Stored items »
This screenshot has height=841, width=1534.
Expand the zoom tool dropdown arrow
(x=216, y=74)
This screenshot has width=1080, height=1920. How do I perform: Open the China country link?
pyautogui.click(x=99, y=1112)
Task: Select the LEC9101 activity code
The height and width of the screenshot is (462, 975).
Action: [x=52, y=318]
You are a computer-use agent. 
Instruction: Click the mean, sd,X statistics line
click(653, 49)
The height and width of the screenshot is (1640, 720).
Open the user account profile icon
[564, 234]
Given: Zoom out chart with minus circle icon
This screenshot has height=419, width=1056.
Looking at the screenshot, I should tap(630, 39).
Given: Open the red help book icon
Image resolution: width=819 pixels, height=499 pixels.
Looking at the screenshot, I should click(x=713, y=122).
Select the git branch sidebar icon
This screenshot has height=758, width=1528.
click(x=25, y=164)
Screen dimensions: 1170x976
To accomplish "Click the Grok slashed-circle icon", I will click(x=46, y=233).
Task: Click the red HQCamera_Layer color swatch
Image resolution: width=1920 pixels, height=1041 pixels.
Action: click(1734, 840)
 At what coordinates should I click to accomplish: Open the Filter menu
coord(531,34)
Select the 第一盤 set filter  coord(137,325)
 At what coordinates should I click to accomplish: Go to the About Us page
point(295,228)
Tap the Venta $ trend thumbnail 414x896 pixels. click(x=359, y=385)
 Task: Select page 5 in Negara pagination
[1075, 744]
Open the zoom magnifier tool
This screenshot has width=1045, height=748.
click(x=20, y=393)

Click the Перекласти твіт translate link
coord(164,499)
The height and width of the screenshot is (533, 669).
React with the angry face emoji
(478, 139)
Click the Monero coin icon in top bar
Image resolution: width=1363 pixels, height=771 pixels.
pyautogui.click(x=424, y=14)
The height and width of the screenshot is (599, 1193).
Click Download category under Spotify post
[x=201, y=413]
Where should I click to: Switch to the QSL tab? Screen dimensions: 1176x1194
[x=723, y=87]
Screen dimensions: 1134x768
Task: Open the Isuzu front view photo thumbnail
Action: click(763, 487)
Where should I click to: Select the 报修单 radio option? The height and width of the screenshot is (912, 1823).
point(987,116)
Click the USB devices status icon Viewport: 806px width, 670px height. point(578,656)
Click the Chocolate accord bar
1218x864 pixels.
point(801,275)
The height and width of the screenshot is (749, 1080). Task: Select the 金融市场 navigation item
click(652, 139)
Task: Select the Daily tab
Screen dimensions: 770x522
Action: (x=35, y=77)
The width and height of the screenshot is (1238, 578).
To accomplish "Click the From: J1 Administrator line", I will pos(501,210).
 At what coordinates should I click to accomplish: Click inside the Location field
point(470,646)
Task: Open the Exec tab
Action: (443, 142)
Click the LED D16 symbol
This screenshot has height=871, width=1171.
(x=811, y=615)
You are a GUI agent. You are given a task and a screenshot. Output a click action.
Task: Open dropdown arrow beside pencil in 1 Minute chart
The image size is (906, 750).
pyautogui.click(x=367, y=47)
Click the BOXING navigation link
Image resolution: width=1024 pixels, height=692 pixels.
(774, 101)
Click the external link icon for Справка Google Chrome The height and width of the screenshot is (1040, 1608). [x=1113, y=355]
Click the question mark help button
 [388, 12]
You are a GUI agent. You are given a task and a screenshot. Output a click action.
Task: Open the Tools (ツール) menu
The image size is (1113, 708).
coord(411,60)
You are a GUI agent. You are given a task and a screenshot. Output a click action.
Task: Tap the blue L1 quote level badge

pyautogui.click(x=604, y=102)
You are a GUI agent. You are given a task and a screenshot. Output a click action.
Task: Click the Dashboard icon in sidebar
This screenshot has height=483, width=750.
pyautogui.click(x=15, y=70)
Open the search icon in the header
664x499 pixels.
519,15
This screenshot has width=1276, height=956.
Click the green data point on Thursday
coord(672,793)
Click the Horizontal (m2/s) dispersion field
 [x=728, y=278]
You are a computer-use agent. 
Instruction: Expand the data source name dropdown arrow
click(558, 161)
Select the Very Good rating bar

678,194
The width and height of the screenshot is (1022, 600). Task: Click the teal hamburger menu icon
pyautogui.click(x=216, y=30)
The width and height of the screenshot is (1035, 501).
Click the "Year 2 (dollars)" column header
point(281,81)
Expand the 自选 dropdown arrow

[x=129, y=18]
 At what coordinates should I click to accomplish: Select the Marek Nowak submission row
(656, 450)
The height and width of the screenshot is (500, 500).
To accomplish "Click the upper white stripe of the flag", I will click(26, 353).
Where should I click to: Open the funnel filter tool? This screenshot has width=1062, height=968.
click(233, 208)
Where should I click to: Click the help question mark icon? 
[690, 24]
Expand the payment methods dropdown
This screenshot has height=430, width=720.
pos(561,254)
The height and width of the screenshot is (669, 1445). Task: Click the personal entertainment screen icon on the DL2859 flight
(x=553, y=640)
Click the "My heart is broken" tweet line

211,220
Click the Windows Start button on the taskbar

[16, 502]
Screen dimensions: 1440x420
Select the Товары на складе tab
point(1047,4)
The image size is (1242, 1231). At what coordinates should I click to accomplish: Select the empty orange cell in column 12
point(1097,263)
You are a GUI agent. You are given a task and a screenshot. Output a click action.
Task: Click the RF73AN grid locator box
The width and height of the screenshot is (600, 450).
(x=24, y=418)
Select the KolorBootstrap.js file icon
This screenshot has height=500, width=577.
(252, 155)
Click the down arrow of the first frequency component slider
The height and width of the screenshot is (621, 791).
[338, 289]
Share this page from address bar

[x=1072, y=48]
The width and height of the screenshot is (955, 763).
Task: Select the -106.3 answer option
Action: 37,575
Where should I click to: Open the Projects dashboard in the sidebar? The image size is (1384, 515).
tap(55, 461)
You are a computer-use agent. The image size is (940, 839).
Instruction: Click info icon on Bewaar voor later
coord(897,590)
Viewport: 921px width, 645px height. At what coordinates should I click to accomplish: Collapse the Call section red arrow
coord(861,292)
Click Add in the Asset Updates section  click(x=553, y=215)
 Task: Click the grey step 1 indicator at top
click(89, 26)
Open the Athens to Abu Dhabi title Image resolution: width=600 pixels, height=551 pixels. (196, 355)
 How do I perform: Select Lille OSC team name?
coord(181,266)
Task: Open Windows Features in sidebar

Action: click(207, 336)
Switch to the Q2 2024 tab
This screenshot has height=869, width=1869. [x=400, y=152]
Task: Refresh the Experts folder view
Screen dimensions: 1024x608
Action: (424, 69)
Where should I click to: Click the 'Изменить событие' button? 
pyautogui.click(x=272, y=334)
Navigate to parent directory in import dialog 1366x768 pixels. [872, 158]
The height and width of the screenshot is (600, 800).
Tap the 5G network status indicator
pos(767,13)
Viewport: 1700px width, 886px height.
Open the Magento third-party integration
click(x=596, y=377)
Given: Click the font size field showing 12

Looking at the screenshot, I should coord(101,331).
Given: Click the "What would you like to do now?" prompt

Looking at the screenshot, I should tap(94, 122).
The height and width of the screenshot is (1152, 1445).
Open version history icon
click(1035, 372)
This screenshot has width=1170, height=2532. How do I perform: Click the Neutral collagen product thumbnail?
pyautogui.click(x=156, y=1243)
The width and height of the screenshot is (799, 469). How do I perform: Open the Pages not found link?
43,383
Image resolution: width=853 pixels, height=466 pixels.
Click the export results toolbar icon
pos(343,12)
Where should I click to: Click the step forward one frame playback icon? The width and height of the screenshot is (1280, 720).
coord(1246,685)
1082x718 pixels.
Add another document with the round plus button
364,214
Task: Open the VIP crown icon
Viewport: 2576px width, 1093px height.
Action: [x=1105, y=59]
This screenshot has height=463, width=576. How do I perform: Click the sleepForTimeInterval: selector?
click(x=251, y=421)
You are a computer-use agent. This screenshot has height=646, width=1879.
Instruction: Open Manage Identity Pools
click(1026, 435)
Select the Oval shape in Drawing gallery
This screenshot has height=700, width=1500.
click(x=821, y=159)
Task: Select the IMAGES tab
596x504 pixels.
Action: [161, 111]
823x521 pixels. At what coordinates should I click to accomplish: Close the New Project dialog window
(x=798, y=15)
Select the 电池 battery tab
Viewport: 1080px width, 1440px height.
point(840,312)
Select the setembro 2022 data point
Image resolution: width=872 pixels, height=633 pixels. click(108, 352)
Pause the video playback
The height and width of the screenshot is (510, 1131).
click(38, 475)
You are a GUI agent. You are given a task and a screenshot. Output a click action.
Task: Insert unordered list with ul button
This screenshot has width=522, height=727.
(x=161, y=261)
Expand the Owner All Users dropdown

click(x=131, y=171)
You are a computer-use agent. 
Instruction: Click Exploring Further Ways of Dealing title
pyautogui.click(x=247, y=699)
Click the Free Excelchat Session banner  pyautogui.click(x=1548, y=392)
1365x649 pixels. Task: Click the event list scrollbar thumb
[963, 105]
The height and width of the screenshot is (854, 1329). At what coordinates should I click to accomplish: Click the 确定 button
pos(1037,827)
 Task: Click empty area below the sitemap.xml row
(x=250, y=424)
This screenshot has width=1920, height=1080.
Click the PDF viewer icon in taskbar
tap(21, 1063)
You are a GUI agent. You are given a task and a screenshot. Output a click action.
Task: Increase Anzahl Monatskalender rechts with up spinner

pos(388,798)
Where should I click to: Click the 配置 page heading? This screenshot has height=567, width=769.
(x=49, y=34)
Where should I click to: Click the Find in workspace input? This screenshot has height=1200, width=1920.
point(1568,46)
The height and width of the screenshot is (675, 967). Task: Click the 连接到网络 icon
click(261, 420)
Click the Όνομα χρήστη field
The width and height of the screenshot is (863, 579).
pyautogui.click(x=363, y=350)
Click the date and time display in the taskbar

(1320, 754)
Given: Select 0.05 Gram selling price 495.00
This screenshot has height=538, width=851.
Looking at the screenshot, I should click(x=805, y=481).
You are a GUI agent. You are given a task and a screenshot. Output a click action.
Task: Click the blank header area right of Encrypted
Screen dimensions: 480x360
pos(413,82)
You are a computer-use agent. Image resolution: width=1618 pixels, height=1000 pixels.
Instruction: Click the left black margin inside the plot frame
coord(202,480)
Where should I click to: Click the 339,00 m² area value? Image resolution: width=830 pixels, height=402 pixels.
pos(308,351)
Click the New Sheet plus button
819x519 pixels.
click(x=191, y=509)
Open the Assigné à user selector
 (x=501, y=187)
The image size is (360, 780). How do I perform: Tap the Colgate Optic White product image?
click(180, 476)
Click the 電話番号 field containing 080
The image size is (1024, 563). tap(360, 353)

What to work on »
Print the first line of the records above and each line after it, exactly, through the line with "Given: Zoom out chart with minus circle icon".

Task answer »
This screenshot has height=841, width=1534.
Expand the zoom tool dropdown arrow
(x=216, y=74)
This screenshot has width=1080, height=1920. How do I perform: Open the China country link?
pyautogui.click(x=99, y=1112)
Task: Select the LEC9101 activity code
The height and width of the screenshot is (462, 975).
Action: [x=52, y=318]
You are a computer-use agent. 
Instruction: Click the mean, sd,X statistics line
click(653, 49)
The height and width of the screenshot is (1640, 720).
Open the user account profile icon
[564, 234]
Given: Zoom out chart with minus circle icon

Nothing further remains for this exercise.